锦娘阁门口挂着一对红灯笼,灯笼纸上绘着金色的祥云纹样,在夜风中轻轻摇晃。门楣上悬着一块黑底金字的匾额,“锦娘阁”三个字写得妩媚风流,笔画的末端都带着钩子,像女人的眼尾。
李七七站在门口,深吸了一口气。
她穿着一件石青色直裰,是王铁柱从成衣铺子借来的,衣摆太长,拖在地上扫了一截灰。头上戴着黑色网巾,还贴了一撇假胡子——用王铁柱的头发做的,粘上去之后痒得不行。腰间别了一把折扇,手里捏着几粒花生米,整个人看起来像个穷酸秀才,还是那种考了三次都没中、只能靠写话本糊口的。
王铁柱跟在她身后,穿着一身灰色短褐,肩上扛着木棍,脸上的表情像是被人押着来上刑。他低着头,眼睛只敢看自己的鞋尖,脸已经红到了脖子根。
“李姑娘,”他压低声音,“咱能不能不进去?”
“叫我李公子。”李七七纠正道,捋了捋假胡子。
“李公子,”王铁柱的声音在发抖,“我一个正经人,来这种地方,传出去我娘能打死我。”
“你娘又不知道。”
“城隍老爷知道。”
李七七看了他一眼,叹了口气:“你就站门口,别进去。我一个人行。”
王铁柱如释重负,立刻退到三步之外,像个门神一样杵在灯笼底下。
李七七整了整衣领,大摇大摆地走进了锦娘阁的大门。
一进门,一股浓郁的香风扑面而来。

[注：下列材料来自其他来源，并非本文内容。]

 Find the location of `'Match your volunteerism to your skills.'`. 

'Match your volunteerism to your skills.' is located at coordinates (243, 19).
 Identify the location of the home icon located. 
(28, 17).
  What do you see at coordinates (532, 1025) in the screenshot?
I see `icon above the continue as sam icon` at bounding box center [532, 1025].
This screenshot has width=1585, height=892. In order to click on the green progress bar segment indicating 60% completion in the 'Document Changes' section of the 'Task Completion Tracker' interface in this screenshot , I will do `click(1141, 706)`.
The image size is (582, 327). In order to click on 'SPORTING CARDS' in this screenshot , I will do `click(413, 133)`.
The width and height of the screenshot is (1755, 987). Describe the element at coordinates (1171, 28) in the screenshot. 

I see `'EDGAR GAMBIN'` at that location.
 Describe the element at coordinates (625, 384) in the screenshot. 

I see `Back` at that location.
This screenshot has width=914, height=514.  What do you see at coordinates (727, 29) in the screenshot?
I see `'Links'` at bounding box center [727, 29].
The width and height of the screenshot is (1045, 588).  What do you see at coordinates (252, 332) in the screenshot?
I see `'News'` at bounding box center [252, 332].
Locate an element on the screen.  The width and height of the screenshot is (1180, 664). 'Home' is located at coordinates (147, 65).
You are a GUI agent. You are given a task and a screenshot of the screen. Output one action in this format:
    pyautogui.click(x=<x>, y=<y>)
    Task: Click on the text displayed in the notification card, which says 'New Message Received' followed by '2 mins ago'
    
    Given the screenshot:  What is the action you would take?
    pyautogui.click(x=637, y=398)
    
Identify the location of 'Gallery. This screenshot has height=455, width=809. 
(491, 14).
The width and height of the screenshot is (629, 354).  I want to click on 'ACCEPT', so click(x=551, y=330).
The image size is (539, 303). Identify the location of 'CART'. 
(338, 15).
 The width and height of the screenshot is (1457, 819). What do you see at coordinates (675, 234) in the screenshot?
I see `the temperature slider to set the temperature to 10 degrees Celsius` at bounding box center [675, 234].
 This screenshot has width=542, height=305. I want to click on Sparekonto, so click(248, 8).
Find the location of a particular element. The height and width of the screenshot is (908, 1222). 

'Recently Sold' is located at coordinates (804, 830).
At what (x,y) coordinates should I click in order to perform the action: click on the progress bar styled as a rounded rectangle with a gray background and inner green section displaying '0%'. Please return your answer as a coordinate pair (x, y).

不是寺庙里的檀香,也不是官宦人家用的沉香,而是一种说不清道不明的、混合了脂粉、酒气和花露水的味道,甜得发腻,让人喉咙发紧。
大堂里灯火通明,水晶吊灯——不,是琉璃灯——挂在梁上,数十盏灯把整个大厅照得亮如白昼。地上铺着红地毯,踩上去软绵绵的,像是走在云上。墙上挂着仕女图和书法条幅,条幅上写着“花好月圆”“对酒当歌”之类的字句,笔迹娟秀,落款都是同一个名字——苏锦娘。
大堂里已经坐了七八桌客人,有锦衣华服的富商,有青衫方巾的文人,还有几个穿着官服的小吏。每个人旁边都陪着一位姑娘,斟酒、夹菜、说笑,莺声燕语,热闹非凡。
李七七刚站定,一个身影就从屏风后面转了出来。
那是一张让人过目不忘的脸。
她看起来不到三十,穿着一件月白色的襦裙,外罩一件藕荷色的褙子,裙摆上绣着淡粉色的芙蓉花,走起路来花朵随着她的步伐轻轻颤动。她的发髻梳得很高,插着一支白玉簪,簪头上镶着一颗黄豆大的红宝石,在灯光下闪着温润的光。
她的五官不是那种惊艳的美,但耐看得很——眉如远山,眼含秋水,嘴角天生带着三分笑意。最引人注意的是她的眼睛,看人的时候像是在看你,又像是在看别处,让人捉摸不透。
苏锦娘。
她迎上来,笑靥如花,声音像泡了三泡的龙井茶,温润又带着一丝清甜:“这位公子,第一次来?”
李七七正要开口,耳边响起了系统提示:“目标人物情绪稳定度99%,怒火值0,无法读取。”
她心里咯噔了一下。
99%的情绪稳定度意味着什么?意味着这个人比秦贵还难对付。秦贵的情绪控制力已经够变态了,但稳定度顶多也就95%。面前这个女人比秦贵还要高出四个百分点。
李七七暗暗叫苦:完了,遇到同行了。
“正是,”她拱了拱手,学着她见过的那些风流公子的做派,尽力让自己的声音听起来低沉一些,“在下姓李,久闻锦娘阁大名,今日特来开开眼界。”
苏锦娘掩口一笑,目光在李七七脸上扫了一圈,从那撇歪歪扭扭的假胡子看到衣摆上拖出来的线头,笑意更深了几分。
“李公子瞧着面生,”苏锦娘侧身引路,“里边请,奴家给您安排个好位置。”
她引着李七七走到大堂正中一张桌子前,桌上已经摆好了四碟干果和一把茶壶。李七七坐下,苏锦娘亲自给她倒了杯茶。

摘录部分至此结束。